▶ [TASK PROMPT]: Locate every line in the records that contains the word "bombole" and copy each one.

▶ [DATA SUPPLIED]:
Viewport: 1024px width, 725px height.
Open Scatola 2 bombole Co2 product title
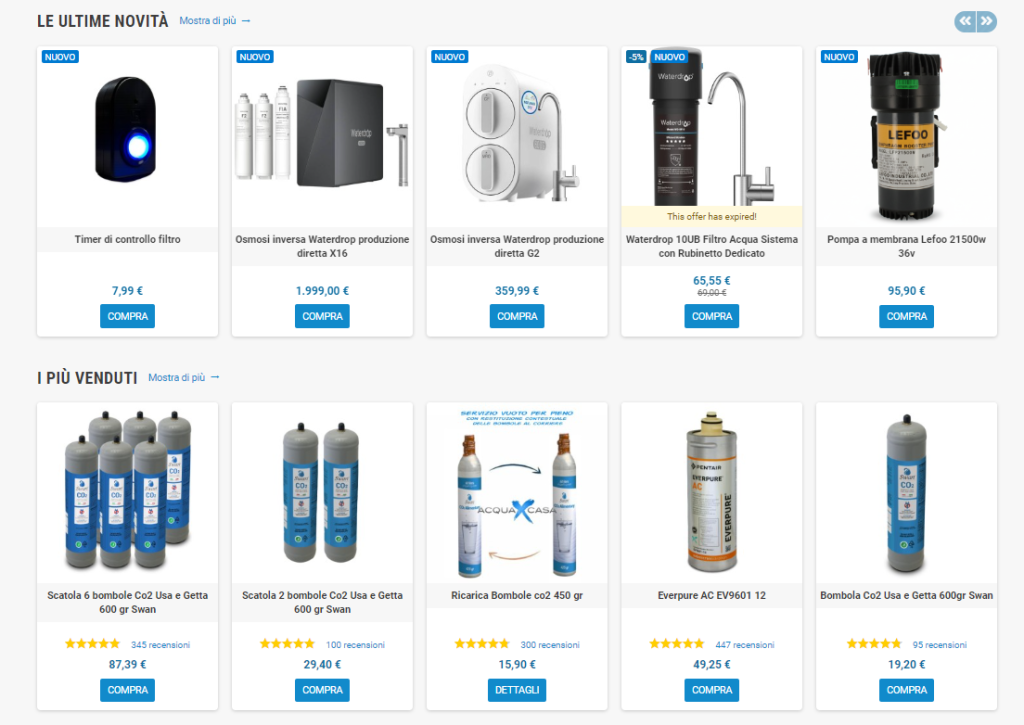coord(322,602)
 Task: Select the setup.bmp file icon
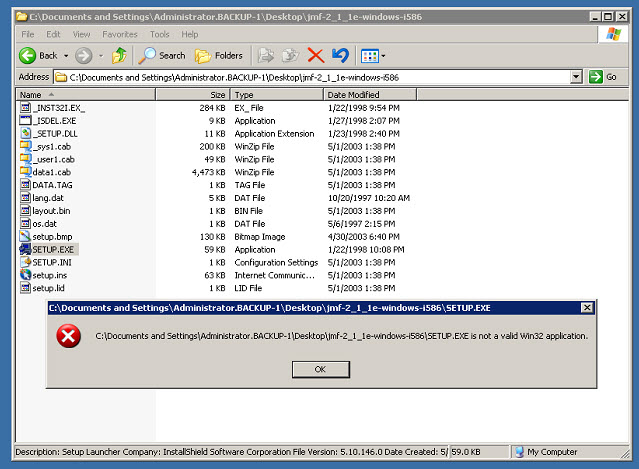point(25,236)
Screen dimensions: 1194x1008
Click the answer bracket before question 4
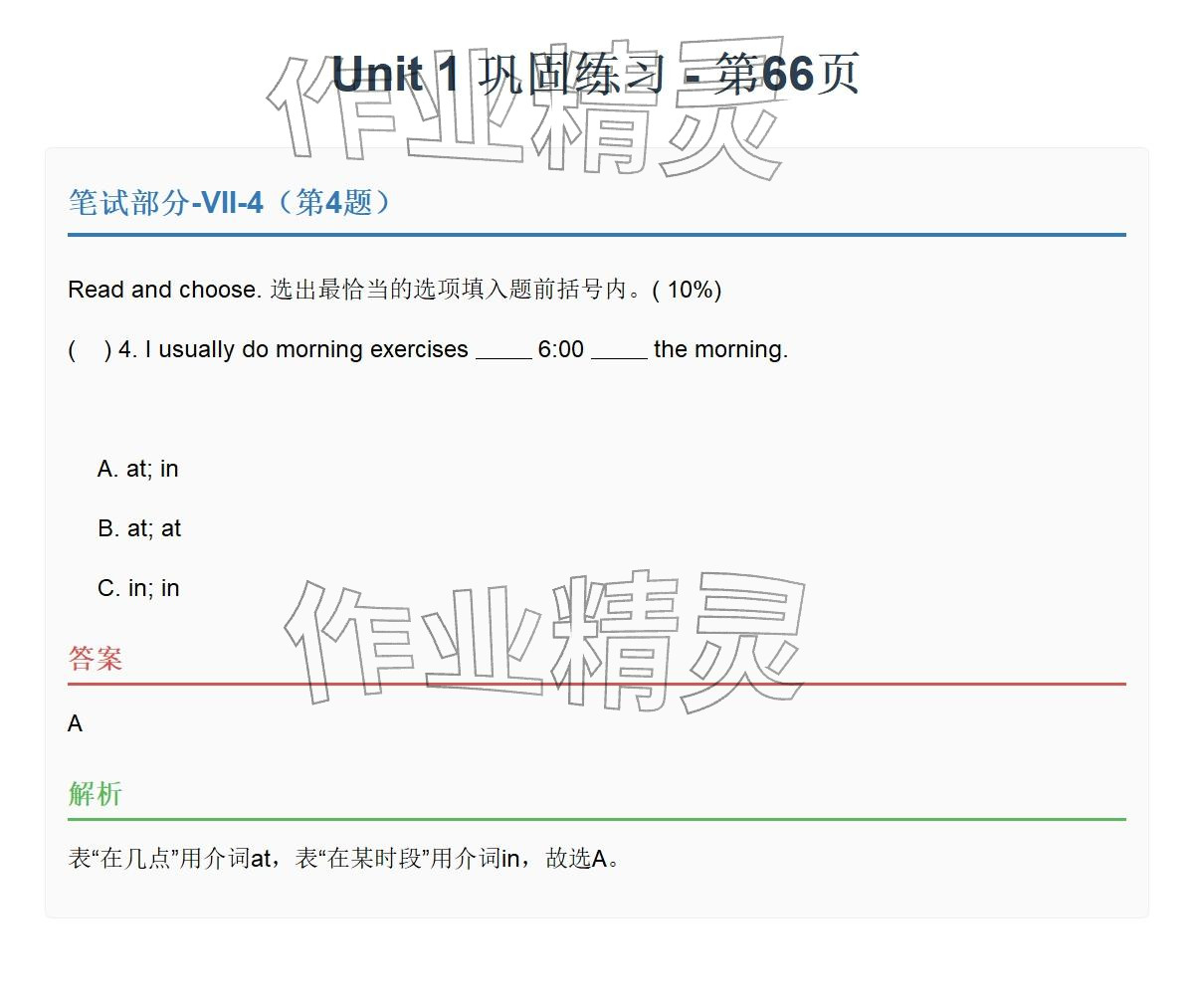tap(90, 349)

▶ [COMPLETED TASK]:
Open Scatola 2 bombole Co2 product title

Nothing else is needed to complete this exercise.